Pour les loyers impayés, le contrat de bail, les quittances antérieures, les mises en demeure et le décompte précis des sommes dues sont généralement requis. La jurisprudence exige une démonstration rigoureuse du montant des loyers et charges réclamés, comme l’a rappelé la Cour d’appel de Paris dans un arrêt du 15 mars 2018.
Concernant les créances bancaires, le contrat de prêt, le tableau d’amortissement et le décompte des échéances impayées doivent être produits. Les tribunaux se montrent particulièrement vigilants sur la justification du taux d’intérêt appliqué et des pénalités éventuelles.
Il est fondamental que ces pièces soient présentées de manière ordonnée et cohérente, idéalement accompagnées d’un bordereau récapitulatif facilitant le travail d’analyse du juge.
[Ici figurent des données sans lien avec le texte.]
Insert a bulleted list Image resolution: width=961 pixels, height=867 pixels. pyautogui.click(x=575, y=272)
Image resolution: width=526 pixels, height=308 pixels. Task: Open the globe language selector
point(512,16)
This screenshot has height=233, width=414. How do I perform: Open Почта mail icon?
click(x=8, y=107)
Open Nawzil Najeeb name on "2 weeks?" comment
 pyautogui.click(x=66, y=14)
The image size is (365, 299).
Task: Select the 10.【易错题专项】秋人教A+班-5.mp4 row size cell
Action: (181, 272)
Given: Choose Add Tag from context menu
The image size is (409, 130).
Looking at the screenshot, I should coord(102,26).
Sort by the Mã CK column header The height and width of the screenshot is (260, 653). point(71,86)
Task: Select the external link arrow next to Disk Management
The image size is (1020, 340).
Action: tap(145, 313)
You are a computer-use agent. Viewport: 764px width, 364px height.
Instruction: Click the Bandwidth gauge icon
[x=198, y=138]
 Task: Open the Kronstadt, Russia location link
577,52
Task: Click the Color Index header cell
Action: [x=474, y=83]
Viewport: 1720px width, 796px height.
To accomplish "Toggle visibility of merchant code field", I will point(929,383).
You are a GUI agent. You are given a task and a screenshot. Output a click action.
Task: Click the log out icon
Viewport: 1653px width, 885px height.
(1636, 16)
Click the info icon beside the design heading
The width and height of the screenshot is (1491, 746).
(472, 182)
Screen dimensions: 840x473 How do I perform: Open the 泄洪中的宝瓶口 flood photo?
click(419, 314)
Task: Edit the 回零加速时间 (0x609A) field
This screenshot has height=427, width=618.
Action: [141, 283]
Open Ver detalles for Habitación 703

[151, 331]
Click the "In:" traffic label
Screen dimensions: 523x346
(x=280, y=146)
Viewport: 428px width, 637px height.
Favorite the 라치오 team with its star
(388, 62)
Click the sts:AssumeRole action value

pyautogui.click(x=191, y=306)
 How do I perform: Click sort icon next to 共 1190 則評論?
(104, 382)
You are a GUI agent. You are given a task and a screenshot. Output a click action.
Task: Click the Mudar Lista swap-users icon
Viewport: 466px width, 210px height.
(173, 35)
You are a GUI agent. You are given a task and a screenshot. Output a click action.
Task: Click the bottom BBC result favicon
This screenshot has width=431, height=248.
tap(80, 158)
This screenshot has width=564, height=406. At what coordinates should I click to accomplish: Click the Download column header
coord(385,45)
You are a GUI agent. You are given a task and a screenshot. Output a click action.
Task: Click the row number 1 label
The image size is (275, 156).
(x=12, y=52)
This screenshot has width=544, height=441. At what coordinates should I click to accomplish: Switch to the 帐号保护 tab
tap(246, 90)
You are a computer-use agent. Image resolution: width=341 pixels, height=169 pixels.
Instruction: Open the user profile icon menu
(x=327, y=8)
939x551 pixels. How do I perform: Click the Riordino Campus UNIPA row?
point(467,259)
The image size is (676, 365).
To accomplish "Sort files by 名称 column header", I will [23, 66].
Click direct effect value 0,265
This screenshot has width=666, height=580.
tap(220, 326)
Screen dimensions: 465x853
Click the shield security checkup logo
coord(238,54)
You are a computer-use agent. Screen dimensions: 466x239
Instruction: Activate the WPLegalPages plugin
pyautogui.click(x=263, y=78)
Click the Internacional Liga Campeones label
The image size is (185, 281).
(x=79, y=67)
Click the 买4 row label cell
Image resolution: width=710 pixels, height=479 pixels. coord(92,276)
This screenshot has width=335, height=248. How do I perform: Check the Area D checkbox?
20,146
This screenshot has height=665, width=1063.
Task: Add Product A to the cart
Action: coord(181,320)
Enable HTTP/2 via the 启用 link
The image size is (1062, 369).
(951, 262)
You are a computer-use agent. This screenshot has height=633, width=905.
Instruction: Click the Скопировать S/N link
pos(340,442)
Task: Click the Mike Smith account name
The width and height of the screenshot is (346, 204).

La pratique montre que les dossiers bien structurés obtiennent plus facilement une décision favorable.
Les obstacles potentiels à la recevabilité
Plusieurs écueils peuvent compromettre la recevabilité d’une requête en injonction de payer, au-delà de l’absence des caractères requis pour la créance.
La prescription constitue un obstacle majeur. Le créancier doit s’assurer que son action n’est pas prescrite, le délai variant selon la nature de la créance (5 ans pour les créances civiles et commerciales selon l’article 2224 du Code civil, 2 ans pour certaines créances professionnelles selon l’article L.137-2 du Code de la consommation).
L’existence d’une procédure collective (sauvegarde, redressement ou liquidation judiciaire) affectant le débiteur rend irrecevable la requête en injonction de payer, en raison du principe de suspension des poursuites individuelles. Le créancier doit alors déclarer sa créance selon les modalités prévues par le Code de commerce.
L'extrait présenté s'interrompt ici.